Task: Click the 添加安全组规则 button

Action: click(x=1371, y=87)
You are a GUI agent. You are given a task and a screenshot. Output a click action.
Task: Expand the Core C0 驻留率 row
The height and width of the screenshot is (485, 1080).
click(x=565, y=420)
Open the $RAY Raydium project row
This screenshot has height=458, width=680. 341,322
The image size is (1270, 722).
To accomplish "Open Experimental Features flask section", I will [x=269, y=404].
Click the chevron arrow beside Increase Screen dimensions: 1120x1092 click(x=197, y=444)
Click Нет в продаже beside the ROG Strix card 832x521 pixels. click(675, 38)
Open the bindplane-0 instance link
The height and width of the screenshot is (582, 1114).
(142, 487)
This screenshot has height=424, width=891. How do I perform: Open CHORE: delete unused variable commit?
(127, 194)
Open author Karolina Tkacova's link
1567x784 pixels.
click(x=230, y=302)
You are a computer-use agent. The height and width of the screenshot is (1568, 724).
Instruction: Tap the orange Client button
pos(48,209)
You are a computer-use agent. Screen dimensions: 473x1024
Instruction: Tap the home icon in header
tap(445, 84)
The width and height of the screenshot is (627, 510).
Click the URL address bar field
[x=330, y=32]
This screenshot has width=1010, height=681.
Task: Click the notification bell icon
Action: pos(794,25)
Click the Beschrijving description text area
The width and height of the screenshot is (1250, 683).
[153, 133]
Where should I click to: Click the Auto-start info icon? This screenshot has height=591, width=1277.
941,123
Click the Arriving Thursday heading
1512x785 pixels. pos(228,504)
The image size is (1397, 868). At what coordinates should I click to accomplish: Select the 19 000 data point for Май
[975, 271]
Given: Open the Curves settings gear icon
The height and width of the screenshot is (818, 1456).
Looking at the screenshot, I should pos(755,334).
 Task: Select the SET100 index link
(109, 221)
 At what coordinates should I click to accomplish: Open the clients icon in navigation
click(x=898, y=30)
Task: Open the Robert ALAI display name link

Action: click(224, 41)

^^^^^^^^^^^^^^^^

● **ASSIGNED TASK**:
Within the records above, each line containing "agent" is to be returned.

● **OUTPUT**:
You are a GUI agent. You are given a task and a screenshot. Output a click action.
You are a computer-use agent. The height and width of the screenshot is (1568, 724).
You are a computer-use agent. Screen dimensions: 473x1024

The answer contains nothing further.